Binder has returned to Greece for the trial despite his misgivings about the trial. 

‘I never for a moment thought that trying to help somebody out at sea would land you in prison,’ Binder told Reuters in Athens. ‘I’m terrified of going back to prison.’

He said he had been handcuffed in prison to a man who had committed double homicide by burning someone alive.

‘It is frightening to be going there again and I’m not confident that, just because there is absolutely no evidence of any wrongdoing… I’m still not confident that we will not be found guilty,’ he said. 

Mardini, who now lives in Berlin, is barred from entering the country as a third country national and will be represented by a lawyer.  

‘It’s mind boggling why someone cannot attend their own trial,’ said Giorgos Kosmopoulos, a senior campaigner for Amnesty, calling on authorities to drop the charges during a solidarity protest outside Greek parliament.

Binder, a rescue diver, said he had only intended to volunteer for a while.

‘It wasn’t my plan to spend the rest of my life doing this, to be some kind of champion,’ he said.

‘If you saw someone drowning you would do the same as me, you would reach out a hand, pull them out, and that’s the exact same crime that I’m accused of doing.’   

Aid workers Sean Binder, Leoni Ioannidou and Nassos Karakitsos, who face trial over refugee rescues, lawyer Haris Petsikos and Binder’s mother Fanny, talk outside a courthouse 

Rights groups such as Amnesty International and Human Rights Watch say the trial is intended to intimidate other aid workers from carrying out their work and have called the charges ‘farcical’ and ‘politically motivated.’

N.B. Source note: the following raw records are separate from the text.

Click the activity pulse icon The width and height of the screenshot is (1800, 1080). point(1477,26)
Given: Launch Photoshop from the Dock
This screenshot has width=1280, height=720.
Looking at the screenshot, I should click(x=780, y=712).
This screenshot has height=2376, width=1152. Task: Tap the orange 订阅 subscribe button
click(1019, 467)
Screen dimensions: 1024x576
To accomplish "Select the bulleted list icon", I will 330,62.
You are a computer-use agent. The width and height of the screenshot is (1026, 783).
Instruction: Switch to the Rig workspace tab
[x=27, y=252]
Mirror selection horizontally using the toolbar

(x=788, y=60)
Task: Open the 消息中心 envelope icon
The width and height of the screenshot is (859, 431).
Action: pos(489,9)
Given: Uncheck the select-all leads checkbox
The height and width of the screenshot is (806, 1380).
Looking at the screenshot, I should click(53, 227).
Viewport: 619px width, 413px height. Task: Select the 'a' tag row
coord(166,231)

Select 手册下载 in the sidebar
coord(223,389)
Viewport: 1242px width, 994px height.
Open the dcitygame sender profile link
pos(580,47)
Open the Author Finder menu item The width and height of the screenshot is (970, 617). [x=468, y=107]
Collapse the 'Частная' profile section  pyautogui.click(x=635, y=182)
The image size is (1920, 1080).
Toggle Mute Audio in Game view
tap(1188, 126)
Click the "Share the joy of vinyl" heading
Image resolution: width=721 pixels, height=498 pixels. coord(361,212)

Amnesty International’s European director Nils Muiznieks said in a statement before the trial: ‘This emblematic case demonstrates how far the Greek authorities will go to deter people from helping refugees and migrants.

‘The charges perversely misrepresent the group’s search-and-rescue operations as a smuggling crime ring,’ Human Rights Watch said in a statement ahead of the trial. 

Greek prosecutors liken ERCI search-and-rescue operations to a smuggling crime ring and are investigating its fundraising for potential money laundering.

ERCI was registered as a non-governmental organisation and regularly cooperated with Greek authorities on rescue missions.

The arrests forced the group to cease operations, which included providing medical care and informal education to migrants and asylum seekers.

The European Parliament called it ‘the largest case of criminalization of solidarity in Europe’ in a report in June. 

More than a million migrants and refugees, many escaping war in Iraq and Syria, traveled to Lesbos and other Greek islands from Turkey in 2015-16, with most moving on to Germany and other European Union countries.

The Greek government has taken a tougher line with illegal and irregular migration in recent years, intercepting boats at sea and extending a steel wall along its land border with Turkey. It denies frequent allegations by migrant advocacy groups that it carries out summary deportations, also known as pushbacks. 

Twenty-four people have drowned so far in 2021 in the eastern Mediterranean trying to enter Europe, including four children and a woman, HRW said.